- To do:
**A)** Determine whether each statement below agrees with the commentary on Judge Barrett that follows, answering yes or no and quoting the words of the commentary that decide it. (i) Justice Gorsuch denounced Chevron deference while he was a circuit judge. (ii) As a scholar, Judge Barrett has written little on statutory interpretation. (iii) The D.C. Circuit hears many regulatory cases.
**B)** Print word for word the stretch of the commentary on Judge Barrett from "Barrett Is Wild" through "cases will turn.".

- Document excerpt:
Barrett Is Wild Card For Tech Antitrust Cases At High Court

(October 2, 2020, 5:14 PM EDT) --
Corbin Barthold
Judge Amy Coney Barrett's nomination to become the U.S. Supreme Court's 115th justice has sparked contentious debates about abortion, guns and the Affordable Care Act. Those topics no doubt have their place. But many other major issues come before the court.

In the next few years, the so-called techlash, in particular, will likely propel several big cases onto the court's docket. There has been little discussion of Judge Barrett's approach to the areas of law on which those cases will turn.

Judge Barrett is, in many ways, a mainstream legal thinker and jurist. Her articles and legal opinions are those of a sober, dispassionate textualist. As a scholar, she has written extensively on statutory interpretation. As a judge, she has declared that "litigation is not the vehicle for resolving policy disputes." One study says her work "discloses a spirit that — to borrow from Judge Learned Hand — 'is not too sure that it is right.'"[1]

So we can be confident that, when presented a statutory text, Judge Barrett will strive to apply it as written. Still, much is uncertain. Some of a judge's most consequential tasks do not involve parsing words.

Take what's known as Chevron deference, a doctrine that instructs judges generally to defer to how administrative regulations construe purportedly ambiguous statutes. Justice Neil Gorsuch arrived at his confirmation hearing with settled views about Chevron. While serving as a circuit judge, he had denounced it, in a case in which it seemed to undermine an undocumented immigrant's due process rights, as "a judge-made doctrine for the abdication of judicial duty."[2]

Justice Brett Kavanaugh, too, had opined on Chevron before his nomination. As a judge on the U.S. Court of Appeals for the District of Columbia Circuit, which hears many regulatory cases, he had suggested that the doctrine at least be narrowed to ensure that only Congress decides major questions.

- Given data:
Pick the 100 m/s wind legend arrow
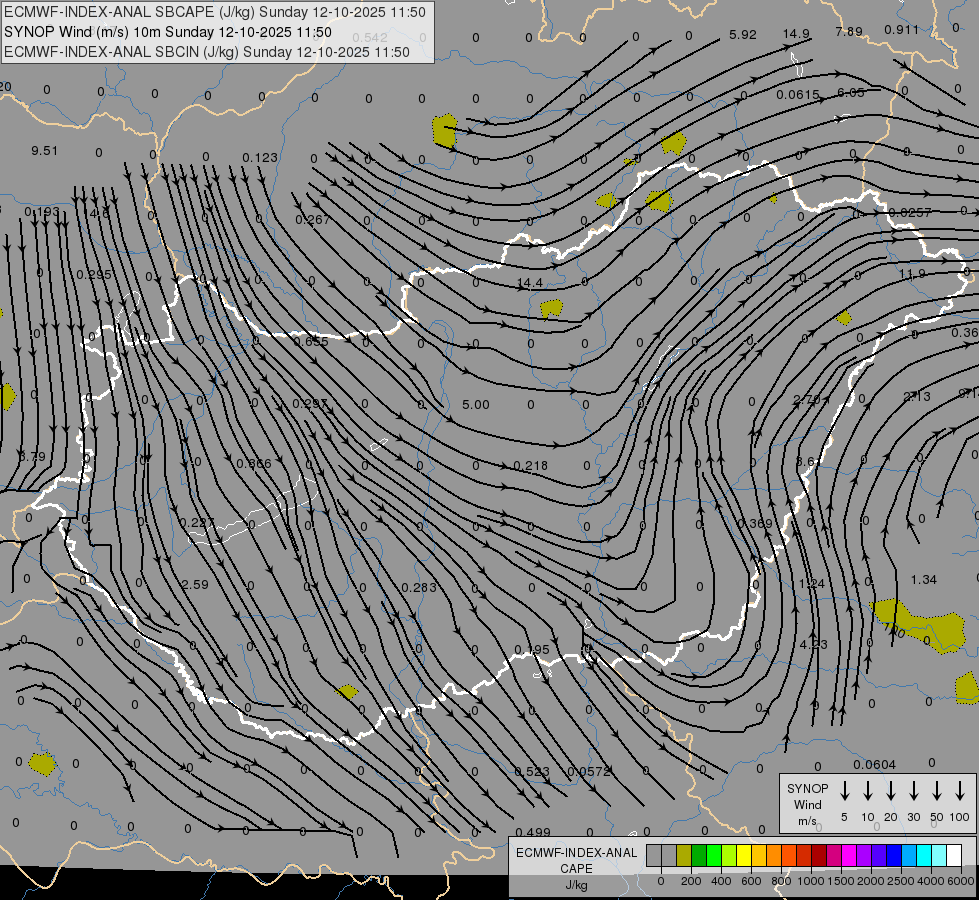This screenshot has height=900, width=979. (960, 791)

- Outputs:
**A)**
(i) Yes: "While serving as a circuit judge, he had denounced it"
(ii) No: "As a scholar, she has written extensively on statutory interpretation."
(iii) Yes: "the District of Columbia Circuit, which hears many regulatory cases"

**B)**
Barrett Is Wild Card For Tech Antitrust Cases At High Court

(October 2, 2020, 5:14 PM EDT) --
Corbin Barthold
Judge Amy Coney Barrett's nomination to become the U.S. Supreme Court's 115th justice has sparked contentious debates about abortion, guns and the Affordable Care Act. Those topics no doubt have their place. But many other major issues come before the court.

In the next few years, the so-called techlash, in particular, will likely propel several big cases onto the court's docket. There has been little discussion of Judge Barrett's approach to the areas of law on which those cases will turn.